__Task description__: Render the lines below, from the one containing "3 [button] (315, 457)" through the last line, as a Markdown table with the columns Row and Line. Number each row and leave out blank lines.

--- Begin Stored records ---

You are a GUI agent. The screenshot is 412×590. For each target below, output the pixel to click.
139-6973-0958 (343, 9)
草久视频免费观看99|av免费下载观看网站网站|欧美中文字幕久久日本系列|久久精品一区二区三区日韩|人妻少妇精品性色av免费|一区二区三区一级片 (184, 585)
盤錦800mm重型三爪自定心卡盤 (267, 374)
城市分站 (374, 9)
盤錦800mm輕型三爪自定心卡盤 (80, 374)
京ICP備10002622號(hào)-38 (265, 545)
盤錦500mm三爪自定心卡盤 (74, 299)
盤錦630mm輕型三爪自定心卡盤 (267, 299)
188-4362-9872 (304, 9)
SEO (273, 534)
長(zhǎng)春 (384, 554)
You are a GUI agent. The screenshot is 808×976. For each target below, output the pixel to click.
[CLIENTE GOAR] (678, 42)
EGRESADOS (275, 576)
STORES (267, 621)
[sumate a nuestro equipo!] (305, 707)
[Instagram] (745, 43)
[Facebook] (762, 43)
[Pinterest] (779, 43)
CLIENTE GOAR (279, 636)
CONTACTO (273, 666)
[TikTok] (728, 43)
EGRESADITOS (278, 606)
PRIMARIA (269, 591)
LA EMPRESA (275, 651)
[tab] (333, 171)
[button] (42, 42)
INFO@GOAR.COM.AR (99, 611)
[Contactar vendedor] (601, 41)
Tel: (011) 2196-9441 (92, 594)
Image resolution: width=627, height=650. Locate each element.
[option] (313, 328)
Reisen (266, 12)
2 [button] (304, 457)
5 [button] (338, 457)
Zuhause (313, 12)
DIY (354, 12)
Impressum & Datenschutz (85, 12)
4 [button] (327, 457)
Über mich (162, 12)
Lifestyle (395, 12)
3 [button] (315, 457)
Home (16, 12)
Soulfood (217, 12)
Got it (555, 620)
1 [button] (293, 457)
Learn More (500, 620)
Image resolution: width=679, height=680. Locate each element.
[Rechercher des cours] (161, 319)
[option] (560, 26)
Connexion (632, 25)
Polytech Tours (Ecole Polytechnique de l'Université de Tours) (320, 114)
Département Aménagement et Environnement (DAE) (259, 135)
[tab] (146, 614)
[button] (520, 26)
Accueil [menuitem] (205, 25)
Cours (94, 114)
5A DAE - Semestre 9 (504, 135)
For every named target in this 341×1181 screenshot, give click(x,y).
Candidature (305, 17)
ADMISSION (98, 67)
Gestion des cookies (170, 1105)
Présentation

--- End Stored records ---

__Output of the task__:
| Row | Line |
|---|---|
| 1 | 3 [button] (315, 457) |
| 2 | Home (16, 12) |
| 3 | Soulfood (217, 12) |
| 4 | Got it (555, 620) |
| 5 | 1 [button] (293, 457) |
| 6 | Learn More (500, 620) |
| 7 | Image resolution: width=679, height=680. Locate each element. |
| 8 | [Rechercher des cours] (161, 319) |
| 9 | [option] (560, 26) |
| 10 | Connexion (632, 25) |
| 11 | Polytech Tours (Ecole Polytechnique de l'Université de Tours) (320, 114) |
| 12 | Département Aménagement et Environnement (DAE) (259, 135) |
| 13 | [tab] (146, 614) |
| 14 | [button] (520, 26) |
| 15 | Accueil [menuitem] (205, 25) |
| 16 | Cours (94, 114) |
| 17 | 5A DAE - Semestre 9 (504, 135) |
| 18 | For every named target in this 341×1181 screenshot, give click(x,y). |
| 19 | Candidature (305, 17) |
| 20 | ADMISSION (98, 67) |
| 21 | Gestion des cookies (170, 1105) |
| 22 | Présentation |